Jeanne Wakatsuki Houston, author of “Farewell to Manzanar” will invite listeners to ask questions about the book next week at the South Lake Tahoe library as a way to facilitate discussion of the incarceration of Japanese Americans that took place more than 70 years ago.
“It’s a personal talk about why I wrote the book, how I wrote it. There are a lot of people who aren’t familiar with that event and I’m pretty open. They can ask me anything they want,” Houston said Tuesday.
Students of the California public education system will likely remember reading Houston’s account of the Japanese American internment camp in Manzanar, Calif. The memoir is required reading at schools across the state and one of five books selected for the California Reads program, yet it delves into a chapter of American history few people know about, Houston said.
Denise Haerr, the volunteer programs coordinator at the South Lake Tahoe Branch Library, said during the many years she drove between her hometown of Temecula, Calif., and the Lake Tahoe Basin, she never stopped at Manzanar.
In September, she decided to tour the site with her husband. After the visit, she bought “Farewell to Manzanar” and read the book aloud to her husband. When she heard Houston had spoken at another El Dorado County library, she wanted the author to visit the basin for what she described as a once-in-a-lifetime opportunity. Haerr said she’s exchanged emails with Houston since November to prepare for the upcoming discussion.
“She’s a living legend and a cautionary tale. It’s an important tale to be told. I hope everybody hears the lesson ... It’s wonderful to bridge the existing prejudices that still exist,” Haerr said.
Houston published the book in 1972 with her husband and co-author, James. It took about three decades for Houston to tell the story of her childhood years in the camp, and it wasn’t until her nephew — who was born in the camp — mentioned Manzanar that the flood gates opened. When he asked her how she could talk about her time in a prison so lightheartedly, Houston broke down in tears.
“All of us have suffered from some kind of post-traumatic stress disorder, some traumatic incident we’re made up to survive so that your brain remembers it but it takes 30 years for the defenses to wear down,” she said. “Writing the book was really a healing process.”
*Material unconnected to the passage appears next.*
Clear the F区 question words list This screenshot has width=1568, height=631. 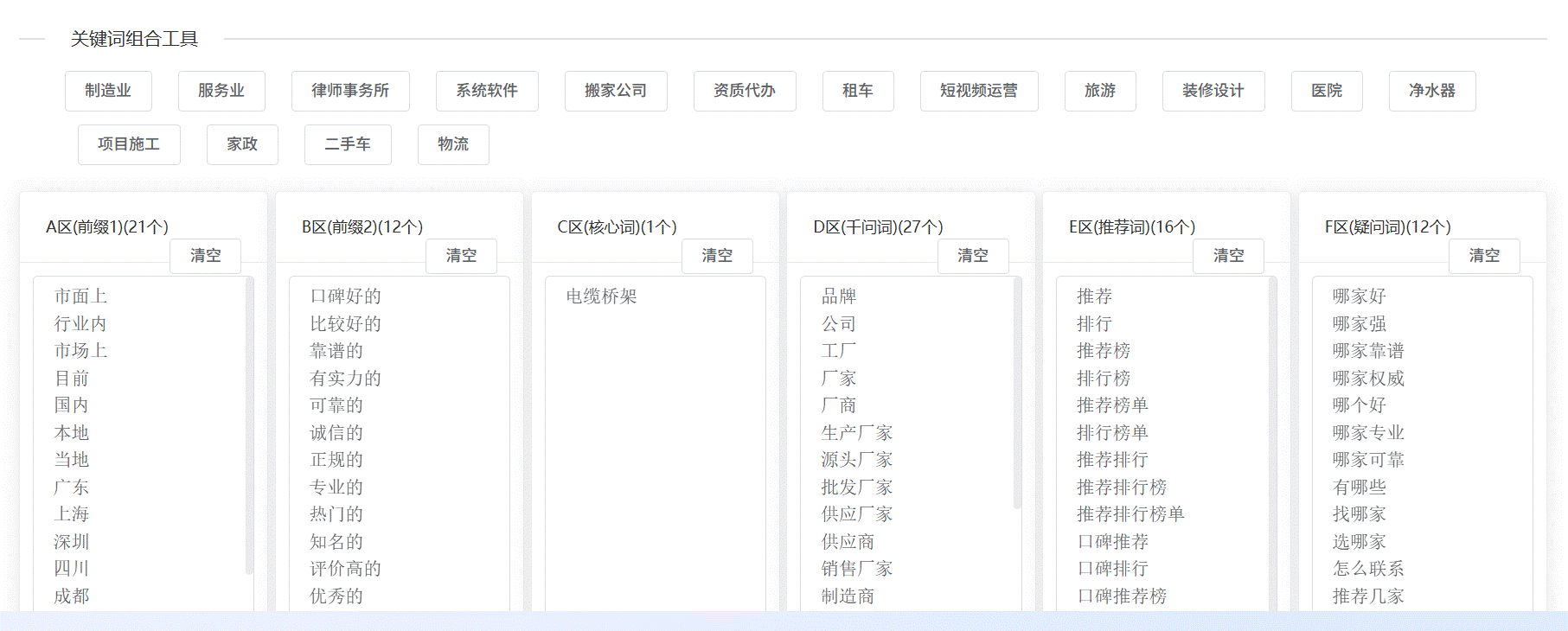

Since she wrote “Farewell to Manzanar,” Houston has published several more books including “Legend of the Fire Horse Woman” and “Beyond Manzanar” and is currently working on another novel set after Manzanar. Many of her writings center on ethnic diversity in the U.S. and fostering empathy. There will always be racism — a mentality Houston attributes to self-hate and a fear of the Other — and prejudice, but it’s important to appreciate the strength a multicultural history imparts to a country, she said.
“When you have multiple colors, it makes for a much richer country. America is probably the only democratic country in the world that is totally multiracial and multicultural. Being that, we have to get along and we have to respect each others’ backgrounds,” Houston said. “To me, it’s amazing that in my lifetime I’ve seen a black president of the U.S. Times change and we become more educated.”